Onun için su sütunlarda defalarca 'Atatürk'ten sonra Türkiye devlet olmaya veda etmiştir' diye yazıp durdum. Ayrıca bin yerde, bin kere 'Türkiye'de derin devlet yok, derin çeteler var' dedim. Şimdi daha açık söylemek istiyorum:

-Türkiye'de; iyi veya kötü, karanlık veya aydınlık, tamamen bu ülke için düşünen ve uygulayan, tamamen bu ülkenin kendi dinamikleriyle oluşmuş bir derin devlet yapılanması yoktur.

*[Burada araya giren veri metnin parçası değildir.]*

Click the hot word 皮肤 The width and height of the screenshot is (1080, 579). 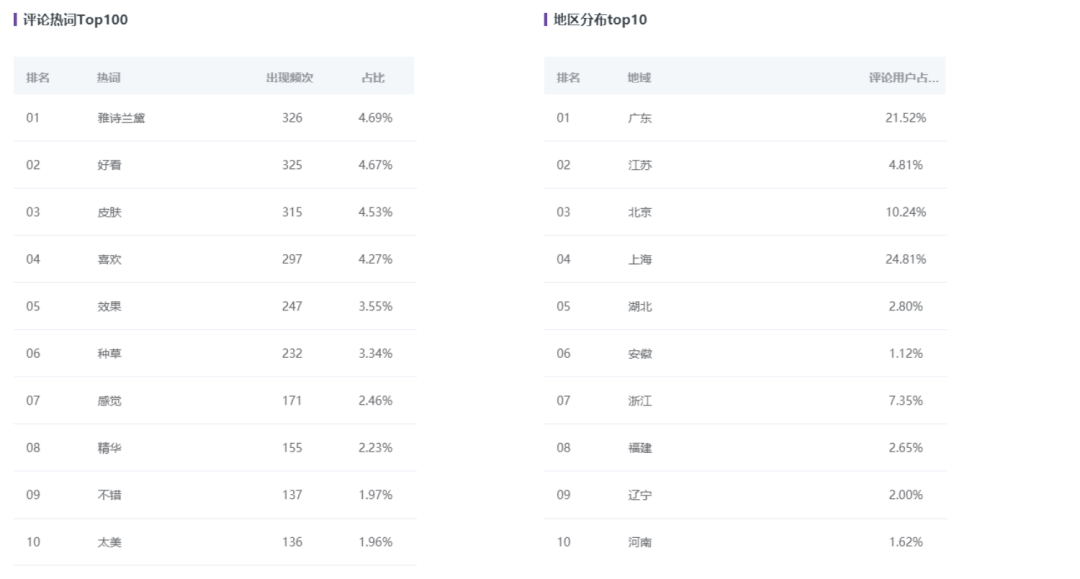point(109,212)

Kendini derin devlet diye satmaya çalışan birtakım birimler ve kurumlar vardır ama bunların bazıları tamamen, bazıları kısmen kokuşmuş ve derin çete halini almıştır. Derin çetelerimizin bazıları tamamen veya kısmen yabancı gizli servislerin denetimine girmiştir. Dolayısıyla bu topraklarda Türkiye'nin kendi derin devleti değil, başkalarının derin devleti karanlık icraatlarını sürdürmektedir.

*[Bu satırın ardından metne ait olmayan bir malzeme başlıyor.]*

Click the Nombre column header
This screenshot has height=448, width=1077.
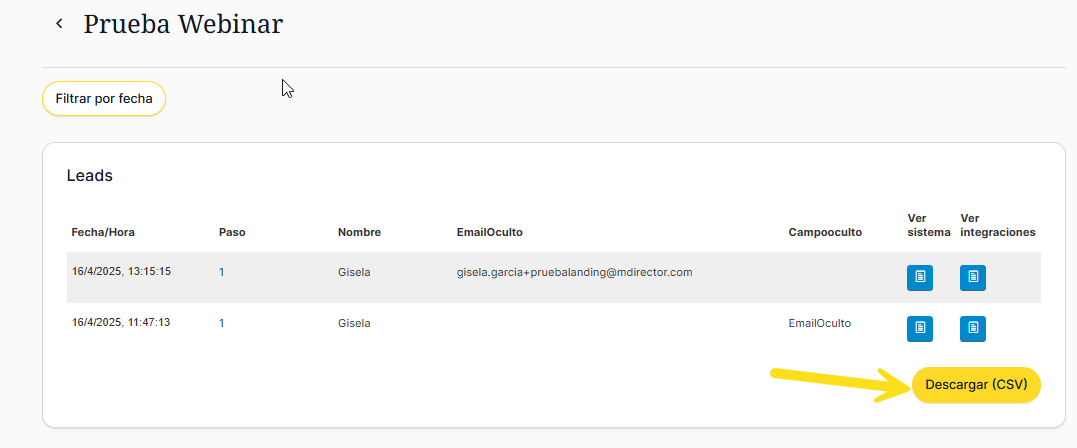(359, 232)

Şurası muhakkak ki yeryüzündeki bütün devletler ve bütün derin devlet çarkları birer suç örgütü niteliği taşıyabilir. Gizli veya açık, derin veya sığ; bütün devletler şu yahut bu ölçüde haksızlık yaparlar, hatta zalimdirler. Sözgelimi Türkiye, dış güdümlü bölücü fitne karşısında kendini savunurken sık sık sapla samanı karıştırmış, bir kısım vatandaşlarına utanç duyulacak muamelelerde bulunmuştur. Ayrıca bölücü fesada karşı yürütülen derinliksiz mücadele gerçekte fiyasko ile neticelenmiştir. Sözde müttefiklerimizin dahi silahlı desteğini almış eşkıya karşısında sağlanan kesin askeri başarıya rağmen bugün belli illerimizde devletin başı Öcalan'dır.

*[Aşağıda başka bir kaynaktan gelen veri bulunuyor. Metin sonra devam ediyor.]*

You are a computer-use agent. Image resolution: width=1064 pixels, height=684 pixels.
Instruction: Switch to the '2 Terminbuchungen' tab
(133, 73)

Evren'in derin devlet muhabbetine balıklama dalması ve 12 Eylül'ü aklamaya çalışması esasen bütün evrensel kabullerimize ve dolayısıyla bütün demokrat insanlarımıza hakarettir. Bir kere açık devletin cumhurbaşkanı ve başbakanına mahrem bir yapılanma derin devlet değil, tanımı gereği ancak derin çete olabilir. Bu böyle olduğu içindir ki, 12 Eylül'ün sabahında bir başka ülkenin başkanı, gizli servislerinin Türkiye'deki istasyon şefi tarafından şöyle uyarılmıştı:

-Bizim çocuklar becerdi.

12 Eylül eğer söylendiği gibi gerçekten bir derin devlet müdahalesi ise, kesindir ki o derin devlet Türkiye'ye değil, başka bir ülkeye aittir! 11 Eylül 1980'e kadar Türkiye kan gölü halindeyken 12 Eylül günü terör eylemlerinin tek düğmeyle durdurulmuş gibi birdenbire kesilmesindeki sır, her hatırlanışta bir karanlığın tükürüğü gibi suratımıza yapışırken hala ihtilal savunuculuğu yapabilmek ne demektir? Bu tavır tezimizin itirafıdır:

-Türkiye Atatürk'ten sonra devlet olmaktan çıkmıştır.

Gazi gideli beri ne Cumhurbaşkanlığı, ne de başbakanlık makamına hakiki devlet adamı oturtabilmiş değiliz. Yerli Sovyetçilerimizin de derin katkıları sayesinde, NATO ile birlikte başkasının derin devleti içimize çökmüş ve Türkiye Cumhuriyeti de bağımsızlık davasından vazgeçmiştir. Böylece başlayan mutlak güdülme sürecinde şöyle veya böyle sorumluluk almış birtakım zevatın kendilerinden menkul kerametleri bu gerçeği örtemeyecek, tarih onlara 'devlet adamı' sıfatını layık görmeyecektir!

Belki bir gün, bazıları için 'başka devletin adamı' diye yazılacaktır.